Task statement » From the first line to the last, print the listing exactly.

Provided information »

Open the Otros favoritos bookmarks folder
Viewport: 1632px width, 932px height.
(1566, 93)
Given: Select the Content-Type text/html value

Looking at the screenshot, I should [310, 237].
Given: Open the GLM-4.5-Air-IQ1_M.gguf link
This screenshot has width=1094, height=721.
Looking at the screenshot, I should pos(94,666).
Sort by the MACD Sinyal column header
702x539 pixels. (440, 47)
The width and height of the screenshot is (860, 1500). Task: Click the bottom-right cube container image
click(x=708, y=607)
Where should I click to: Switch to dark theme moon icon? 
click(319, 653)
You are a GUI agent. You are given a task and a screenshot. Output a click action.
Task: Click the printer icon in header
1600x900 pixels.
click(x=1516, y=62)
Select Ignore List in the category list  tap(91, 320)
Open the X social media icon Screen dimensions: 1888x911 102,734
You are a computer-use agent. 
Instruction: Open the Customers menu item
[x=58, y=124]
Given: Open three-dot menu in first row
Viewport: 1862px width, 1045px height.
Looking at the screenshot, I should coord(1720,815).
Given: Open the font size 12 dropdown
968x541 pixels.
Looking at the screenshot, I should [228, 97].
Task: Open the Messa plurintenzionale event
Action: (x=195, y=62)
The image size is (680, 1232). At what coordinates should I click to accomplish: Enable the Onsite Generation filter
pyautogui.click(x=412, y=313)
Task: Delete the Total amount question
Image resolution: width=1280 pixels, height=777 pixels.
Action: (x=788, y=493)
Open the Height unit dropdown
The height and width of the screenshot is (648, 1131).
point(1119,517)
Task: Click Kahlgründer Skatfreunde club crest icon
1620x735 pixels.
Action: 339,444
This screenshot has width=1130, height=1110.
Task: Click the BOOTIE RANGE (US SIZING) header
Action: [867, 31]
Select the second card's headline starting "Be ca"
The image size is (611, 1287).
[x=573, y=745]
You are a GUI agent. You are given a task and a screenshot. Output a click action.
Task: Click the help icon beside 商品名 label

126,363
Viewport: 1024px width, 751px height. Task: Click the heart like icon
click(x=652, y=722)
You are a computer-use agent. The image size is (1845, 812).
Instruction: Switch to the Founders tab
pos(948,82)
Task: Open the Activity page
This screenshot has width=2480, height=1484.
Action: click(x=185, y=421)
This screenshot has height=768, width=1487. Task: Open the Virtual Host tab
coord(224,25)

Solution to this exercise »
Open the Otros favoritos bookmarks folder
Viewport: 1632px width, 932px height.
(1566, 93)
Given: Select the Content-Type text/html value

Looking at the screenshot, I should [310, 237].
Given: Open the GLM-4.5-Air-IQ1_M.gguf link
This screenshot has width=1094, height=721.
Looking at the screenshot, I should pos(94,666).
Sort by the MACD Sinyal column header
702x539 pixels. (440, 47)
The width and height of the screenshot is (860, 1500). Task: Click the bottom-right cube container image
click(x=708, y=607)
Where should I click to: Switch to dark theme moon icon? 
click(319, 653)
You are a GUI agent. You are given a task and a screenshot. Output a click action.
Task: Click the printer icon in header
1600x900 pixels.
click(x=1516, y=62)
Select Ignore List in the category list  tap(91, 320)
Open the X social media icon Screen dimensions: 1888x911 102,734
You are a computer-use agent. 
Instruction: Open the Customers menu item
[x=58, y=124]
Given: Open three-dot menu in first row
Viewport: 1862px width, 1045px height.
Looking at the screenshot, I should coord(1720,815).
Given: Open the font size 12 dropdown
968x541 pixels.
Looking at the screenshot, I should [228, 97].
Task: Open the Messa plurintenzionale event
Action: (x=195, y=62)
The image size is (680, 1232). At what coordinates should I click to accomplish: Enable the Onsite Generation filter
pyautogui.click(x=412, y=313)
Task: Delete the Total amount question
Image resolution: width=1280 pixels, height=777 pixels.
Action: (x=788, y=493)
Open the Height unit dropdown
The height and width of the screenshot is (648, 1131).
point(1119,517)
Task: Click Kahlgründer Skatfreunde club crest icon
1620x735 pixels.
Action: 339,444
This screenshot has width=1130, height=1110.
Task: Click the BOOTIE RANGE (US SIZING) header
Action: [867, 31]
Select the second card's headline starting "Be ca"
The image size is (611, 1287).
[x=573, y=745]
You are a GUI agent. You are given a task and a screenshot. Output a click action.
Task: Click the help icon beside 商品名 label

126,363
Viewport: 1024px width, 751px height. Task: Click the heart like icon
click(x=652, y=722)
You are a computer-use agent. The image size is (1845, 812).
Instruction: Switch to the Founders tab
pos(948,82)
Task: Open the Activity page
This screenshot has width=2480, height=1484.
Action: click(x=185, y=421)
This screenshot has height=768, width=1487. Task: Open the Virtual Host tab
coord(224,25)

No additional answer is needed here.